One is a Phase I open label study, at John Hopkins Hospital, of MBZ in newly diagnosed high-grade glioma patients receiving temozolomide (http://clinicaltrials.gov/ct2/show/NCT01729260). Patients recruited to the trial are treated on a 28 day cycle of 500 mg MBZ tablets three times a day. The primary end point is to determine the maximum tolerated dose of MBZ with temozolomide. A secondary end point is to determine if MBZ with current standard of care can slow tumour progression. Study completion is scheduled for November 2014 (at the time of writing in January 2014).

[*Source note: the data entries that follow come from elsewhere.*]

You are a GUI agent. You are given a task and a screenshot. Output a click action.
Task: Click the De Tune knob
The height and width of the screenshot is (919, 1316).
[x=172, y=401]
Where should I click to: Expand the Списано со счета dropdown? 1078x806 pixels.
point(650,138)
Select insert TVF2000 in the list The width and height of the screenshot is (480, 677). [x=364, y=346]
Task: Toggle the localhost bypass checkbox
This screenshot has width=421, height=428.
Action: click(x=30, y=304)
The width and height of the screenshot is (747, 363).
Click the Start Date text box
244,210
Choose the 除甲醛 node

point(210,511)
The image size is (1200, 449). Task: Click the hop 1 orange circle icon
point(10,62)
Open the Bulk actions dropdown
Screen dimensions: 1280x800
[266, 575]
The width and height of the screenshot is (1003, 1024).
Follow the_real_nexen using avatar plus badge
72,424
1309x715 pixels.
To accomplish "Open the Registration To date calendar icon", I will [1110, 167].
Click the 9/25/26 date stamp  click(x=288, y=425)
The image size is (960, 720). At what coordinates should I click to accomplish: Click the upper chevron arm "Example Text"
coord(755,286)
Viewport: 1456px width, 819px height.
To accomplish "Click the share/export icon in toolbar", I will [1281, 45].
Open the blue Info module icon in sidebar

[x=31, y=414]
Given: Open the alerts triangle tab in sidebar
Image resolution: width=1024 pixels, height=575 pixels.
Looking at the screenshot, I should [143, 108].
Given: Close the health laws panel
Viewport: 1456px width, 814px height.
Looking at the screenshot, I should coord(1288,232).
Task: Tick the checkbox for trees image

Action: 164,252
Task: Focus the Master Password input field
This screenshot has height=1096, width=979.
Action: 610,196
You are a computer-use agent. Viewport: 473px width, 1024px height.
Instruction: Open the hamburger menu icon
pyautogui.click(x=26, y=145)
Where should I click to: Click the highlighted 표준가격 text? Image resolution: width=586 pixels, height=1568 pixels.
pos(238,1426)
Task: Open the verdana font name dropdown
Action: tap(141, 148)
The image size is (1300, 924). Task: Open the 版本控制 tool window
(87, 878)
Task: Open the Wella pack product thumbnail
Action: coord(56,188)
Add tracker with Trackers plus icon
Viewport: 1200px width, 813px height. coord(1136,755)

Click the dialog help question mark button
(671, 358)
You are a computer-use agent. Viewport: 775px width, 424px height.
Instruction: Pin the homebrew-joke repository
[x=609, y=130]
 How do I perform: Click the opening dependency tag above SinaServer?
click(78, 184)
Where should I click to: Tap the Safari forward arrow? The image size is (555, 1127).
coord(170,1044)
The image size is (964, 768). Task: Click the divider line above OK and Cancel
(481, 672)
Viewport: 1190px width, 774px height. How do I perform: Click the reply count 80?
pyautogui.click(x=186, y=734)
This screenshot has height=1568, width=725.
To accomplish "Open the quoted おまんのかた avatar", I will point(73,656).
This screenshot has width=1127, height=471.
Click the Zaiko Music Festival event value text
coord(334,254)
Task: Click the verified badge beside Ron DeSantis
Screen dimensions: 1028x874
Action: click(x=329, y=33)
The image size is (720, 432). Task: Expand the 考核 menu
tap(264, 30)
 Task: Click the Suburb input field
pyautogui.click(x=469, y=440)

The other clinical trial is at Cohen Children’s Medical Centre of New York in paediatric patients with low-grade gliomas (http://clinicaltrials.gov/ct2/show/NCT01837862). This is a Phase I and II pilot study of MBZ in combination with vincristine, carboplatin, and temozolomide. The study design is non-randomised and open label, with comparison between standard of care and standard of care plus MBZ arms. The MBZ dose is 100 mg twice a day over the 70 weeks of treatment. The primary objective of the Phase I part of the trial is to determine if the standard dose of MBZ 100 mg twice daily is ‘well-tolerated’ when used in combination with the current three-drug regimen. At the end of Phase I potential subjects will be offered the chance to receive the three-drug regimen MBZ for 70 weeks, or else to enrol as part of the control group receiving the three-drug regimen alone. For the Phase II portion of the study, the outcome variables of interest are progression-free and overall survival. Study completion is scheduled for December 2017 (as of December 2013).
Mechanism of action
The anti-parasitic action of MBZ is due to its action as a microtubule-disrupting agent acting to prevent the polymerisation of tubulin in the gut of helminths, causing the parasites to die [25]. Tubulin is vital to cell division and is therefore a cancer target for several widely used chemotherapy drugs, including paclitaxel, colchicine, and vincristine. MBZ, as with the other benzimidazoles, binds to the colchicine-binding domain of tubulin [26].The inhibition of tubulin polymerisation by MBZ has been confirmed in vitro in a glioblastoma model [19] and in a melanoma model [17]. The latter work suggested that the apoptotic response to microtubule disruption is mediated by Bcl-2 phosphorylation. Subsequent work on melanoma confirmed this result, and also showed that MBZ decreased the levels of X-linked inhibitor of apoptosis (XIAP) [18], but to date this has not been confirmed in non-melanoma cell lines.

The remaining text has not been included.